The dog was chased by the others into the river, entering the shallows of the Savitri River in India’s Maharashtra.
It might have thought that the river represented safety, but the dog clearly hadn’t noticed the three mugger crocodiles that were lurking nearby.
The crocs started to slowly move closer towards the dog, seemingly eyeing up for an attack, but instead they arrived and shoved the dog up out and to safety using their snouts.
The adult crocs – which are described as ‘opportunistic predators’ by the Wildlife Institute of India – even took the dog away from the feral pack to an area of riverbank that it could get out and escape safely from.

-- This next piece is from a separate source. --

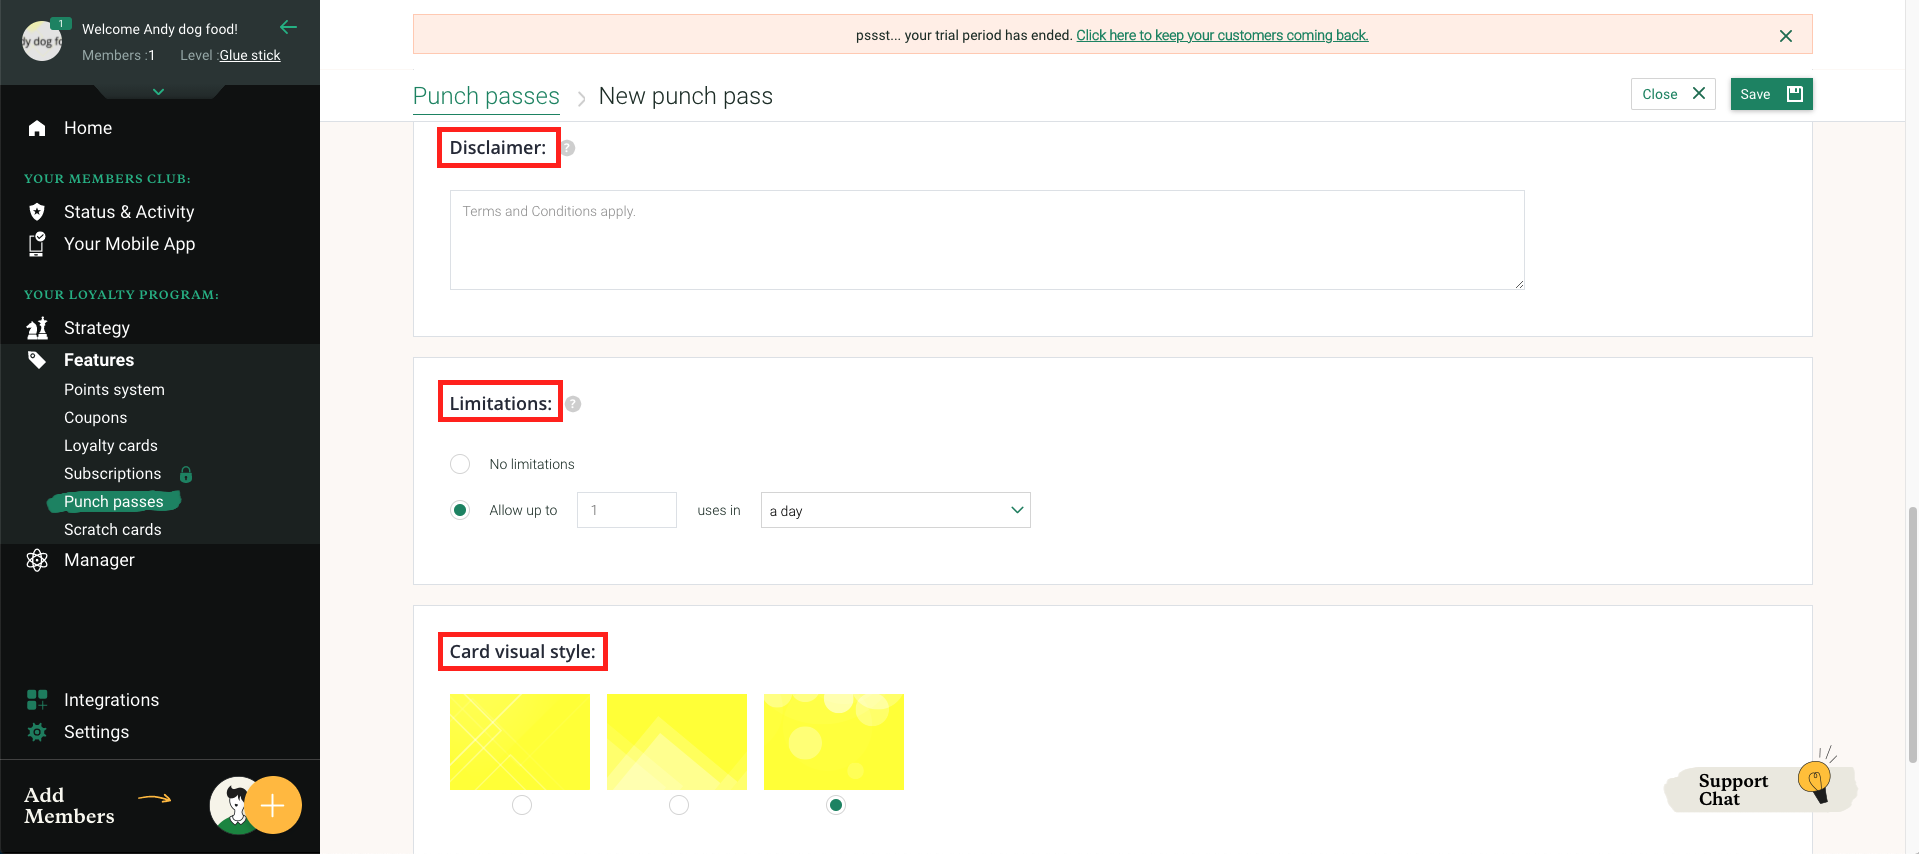Image resolution: width=1919 pixels, height=854 pixels.
Task: Click the help icon beside Disclaimer
Action: point(567,148)
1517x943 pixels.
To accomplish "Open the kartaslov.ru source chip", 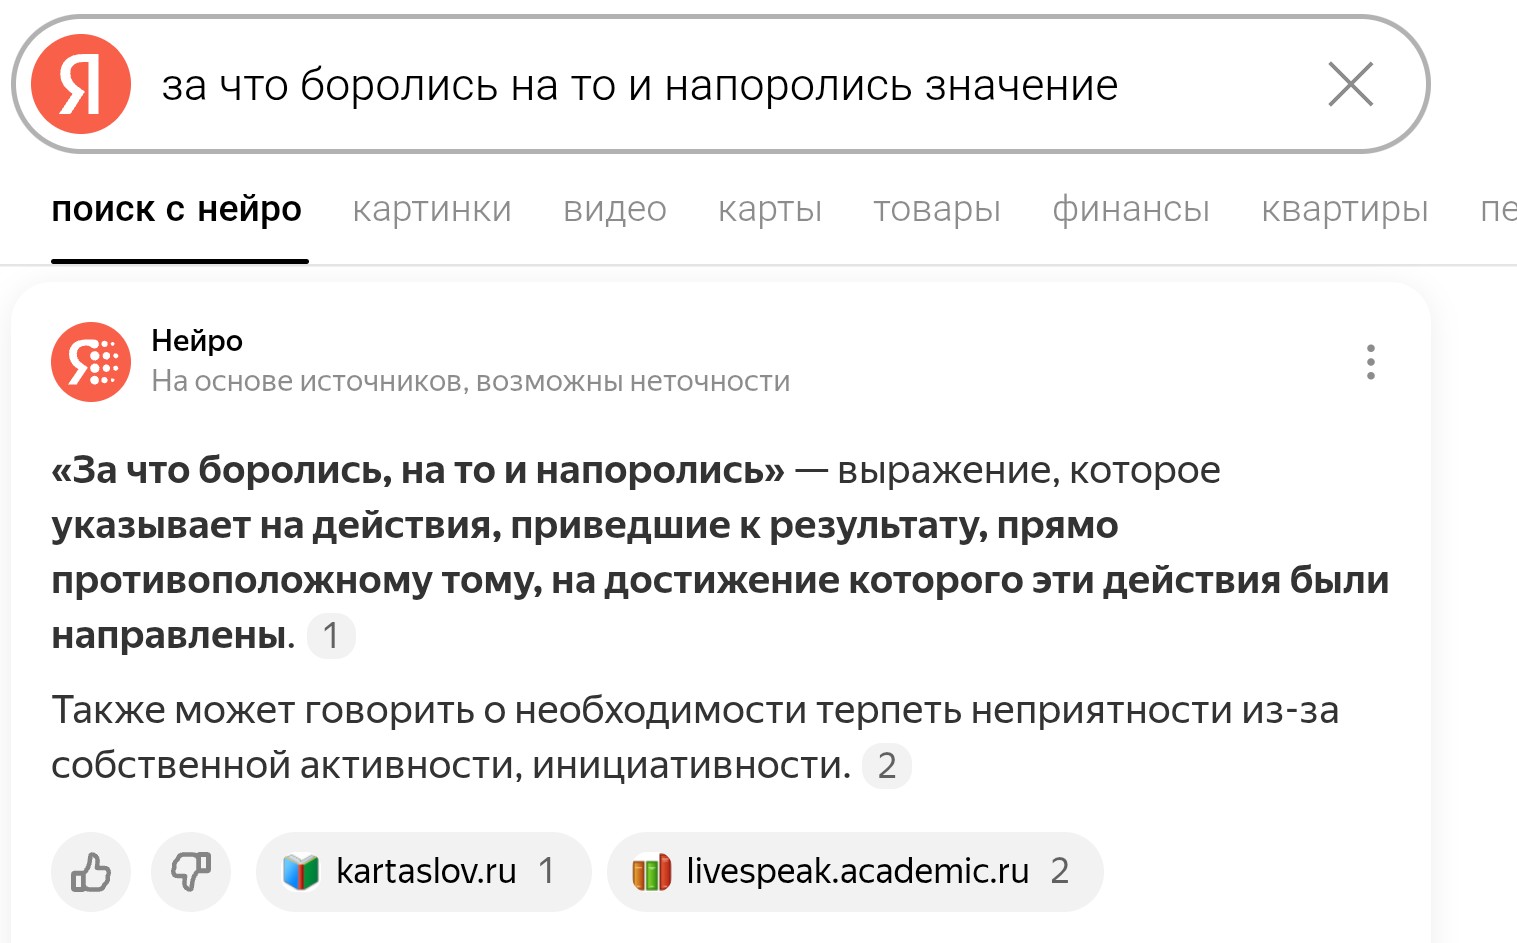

It’s very unusual, but the journal suggested that the reptiles might have been demonstrating ‘sentient behaviour suggestive of cross-species empathy’.
The whole thing was described as ‘curious’ and out-of-character for the crocodiles.
Mugger crocs can grow up to 16 feet long and weigh in at over 450 kilograms, and have even been identified as a threat to humans who come near their habitat in India, Pakistan, Nepal, and Sri Lanka.
In the journal, it is acknowledged that the perceived kindness of the crocs could simply have been down to them not being hungry, but the conclusion sticks with the more positive and cheering theory.
The journal states: "Given that the mugger was well within the striking range and could have easily devoured the dog, yet none of them attacked and instead chose to nudge it towards the bank, implies that the hunger drive was absent.
"We propose this to be a case of sentient behaviour of the mugger resulting in cross-species 'emotional empathy', which is not a very extensively investigated behaviour, though capacity of one species to experience the emotional feelings of another species merits recognition.
"The curious case of a dog 'rescued' by the group of crocodiles reported here seems more on lines of empathy than altruistic behaviour.
"However, there is little research done on such mental faculties of reptiles."
Obviously, not everyone agrees.
LiveScience quotes Duncan Leitch, a biologist specializing in the neurophysiology of reptiles at the University of California, Los Angeles, as having said: "Crocodilians do have a sophisticated suite of behaviors.
"But some of these conclusions are using a human definition of intelligence and trying to find that in crocodilians."
One thing is for sure, it certainly throws the lyrics to ‘never smile at a crocodile’ into a stark new light, that’s for sure.